Внезапно, чуть не бегом, рядом с кабиной моего самолета появился командир эскадрильи Шокун, который зло бросил:

– Ты что сидишь, не видишь?

– Так это не наши цели!

– Приказываю взлететь и отогнать!

Он развернулся и, не оглядываясь, пошел в сторону командного пункта, откуда сигнал на вылет дежурному летчику обычно давался ракетой. А тут командир, видимо, чтобы не демаскировать себя пуском ракеты, сам прибежал на стоянку. Я повернулся к Щукарю. Лицо его побелело от ярости:

– Командир, если что случится, под трибунал пойду, но ему этого не прощу!

– Спасибо, утешил. Давай к запуску.

Дело в том, что этот приказ, по существу, был приговором. У меня не было ни одного шанса остаться в живых при попытке взлететь. Надо было выкатиться из капонира, вырулить на старт, а затем – разбег по-прямой. После отрыва, пока нет высоты и скорости, самолет не может маневрировать и какое-то время также должен лететь прямолинейно. Для немцев всего этого было более чем достаточно, чтобы спокойно и гарантированно расстрелять меня.

Щукарь еще затемно, перед дежурством хорошо прогрел двигатель, поэтому он запустился «с полуоборота», и я, зажав тормоза, двинул ручку управления двигателем вперед до упора. Пропеллер взревел, маскировочные ветки и деревья, пыль и даже щебень из капонира полетели вверх столбом. Теперь мой МиГ был у немцев как на ладони.

Я отпустил тормоза, и бедный МиГ не выкатился, как обычно, а будто выпрыгнул из капонира, и я напрямик, не сворачивая на рулежную дорожку, поперек взлетной полосы начал разбег по целине. Поэтому даже на секунду не мог оторваться от управления самолетом, чтобы оглянуться – где немцы? Но я и так ясно представлял, как они с разворота заходят ко мне сзади и берут в прицел. Я втянул голову в плечи и весь сжался за бронеспинкой, хотя понимал, что ее 9 миллиметров не спасут меня от 20-миллиметровых пушечных снарядов «мессеров». Однако ничего не произошло, и мой МиГ оторвался от земли.

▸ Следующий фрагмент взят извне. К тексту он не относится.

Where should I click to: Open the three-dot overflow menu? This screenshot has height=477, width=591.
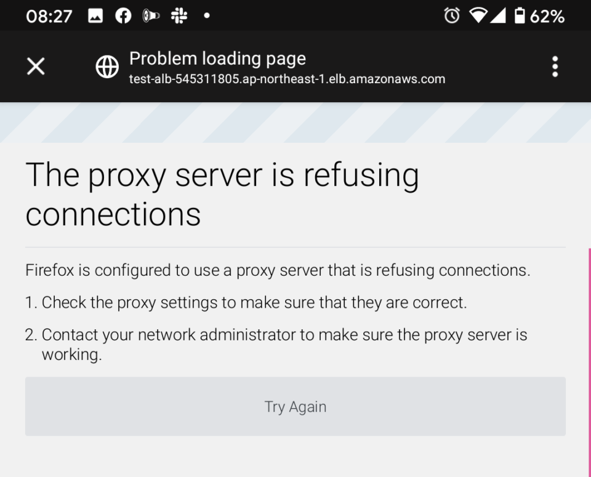(x=555, y=66)
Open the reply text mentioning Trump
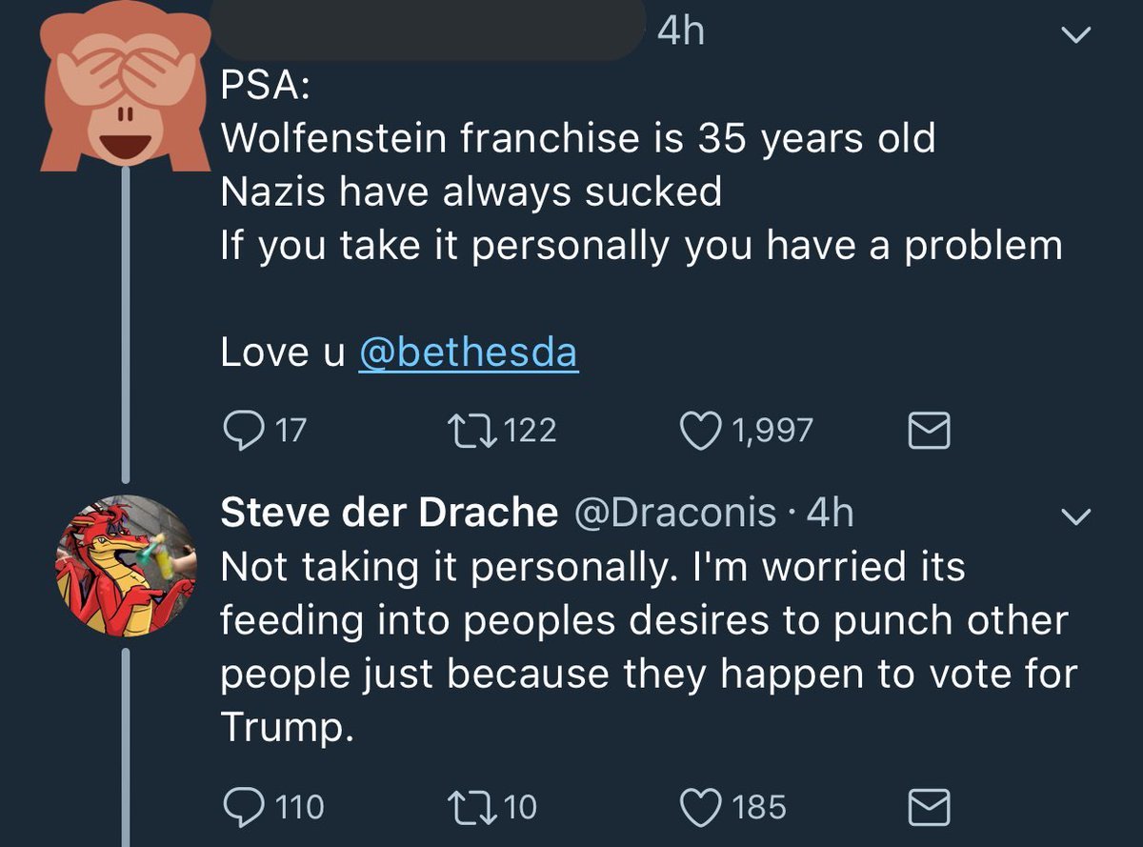The image size is (1143, 847). (648, 648)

Чтобы быстрее набрать скорость и иметь возможность маневрировать, я не стал, как обычно, брать ручку на себя, но сразу убрал шасси. Только когда скорость увеличилась, я плавно пошел в набор высоты и смог оглянуться – 109-е по-прежнему кружили над аэродромом. Испытывая огромное чувство облегчения и не спуская глаз с «мессеров», я сравнялся с ними по высоте. Их двигатели задымили – значит, немцы дали полный газ, развернулись и пошли на меня в атаку.

Минут через сорок в ходе последовавшей схватки у них, видимо, стало кончаться горючее, они вышли из боя и скрылись. Приземлившись, я зарулил на стоянку и с трудом, с помощью Щукаря вылез из кабины. Гимнастерка на мне была мокрой от пота.

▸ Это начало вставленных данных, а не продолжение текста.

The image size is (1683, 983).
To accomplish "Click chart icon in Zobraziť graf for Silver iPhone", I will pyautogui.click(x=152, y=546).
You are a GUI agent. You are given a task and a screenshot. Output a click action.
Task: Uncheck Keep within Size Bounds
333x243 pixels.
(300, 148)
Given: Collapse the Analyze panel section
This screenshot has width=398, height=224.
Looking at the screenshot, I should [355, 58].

Почему немцы не расстреляли меня во время взлета, объяснил вымпел, сброшенный ими перед уходом. В нем была записка о том, что на следующий день они вновь вызывают нас на поединок, и не будут атаковать на взлете.

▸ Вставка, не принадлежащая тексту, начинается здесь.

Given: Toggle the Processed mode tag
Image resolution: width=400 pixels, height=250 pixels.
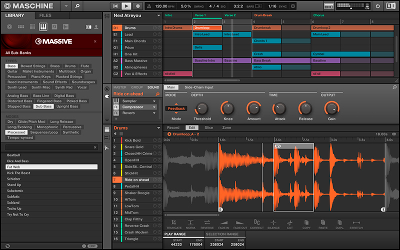Looking at the screenshot, I should [x=16, y=133].
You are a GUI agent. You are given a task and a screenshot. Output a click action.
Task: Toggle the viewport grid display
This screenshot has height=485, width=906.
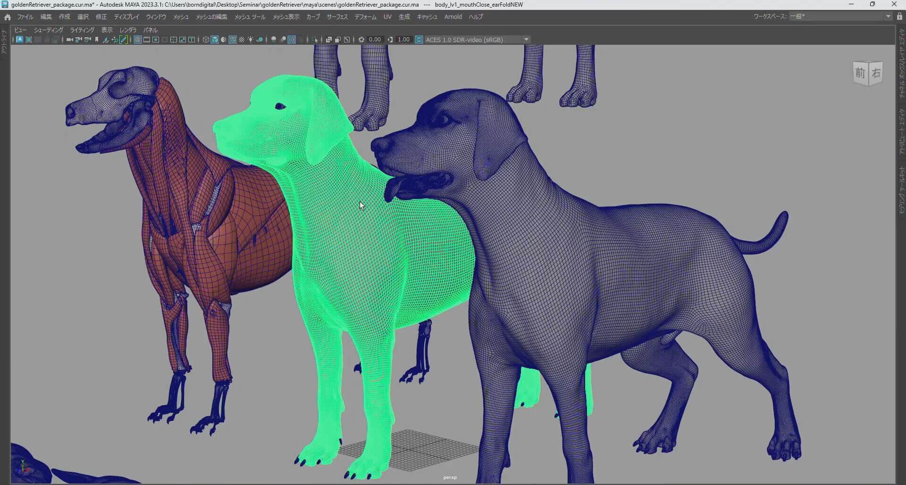[x=138, y=40]
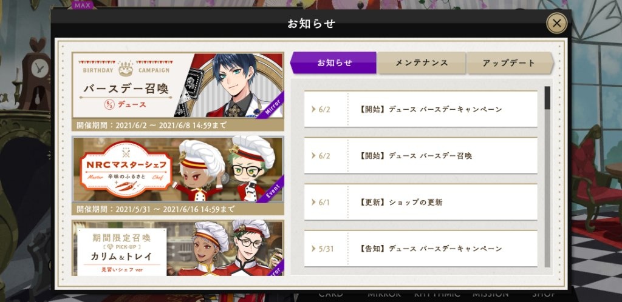This screenshot has width=622, height=302.
Task: Click the birthday cake icon on banner
Action: [126, 69]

Рассказывая эту историю, Урвачёв добавлял, что после первого боя сделал вывод, которому следовал всю войну:

– Буду крутиться – останусь в живых.

Он уточнял, что это не известная пошлость: «Хочешь жить – умей вертеться», а необходимость непрерывного маневрирования в воздушном бою, чтобы выйти из-под удара противника, не дать ему взять тебя в прицел и самому занять выгодную позицию для атаки. Эта история имела продолжение. На следующий день Урвачёв уже в паре с еще одним летчиком сидел в готовности № 1, а Шокун накануне договорился с командиром полка И-16-х, который стоял на соседнем аэродроме, что, когда немцы прилетят и будут связаны боем, появится звено этого полка и решит исход боя в нашу пользу. «Мессеры» в назначенное время появились над аэродромом, и пара МиГов взлетели к ним навстречу:

«15.08.41. МиГ-3. Воздушный бой, 1 час 33 минуты».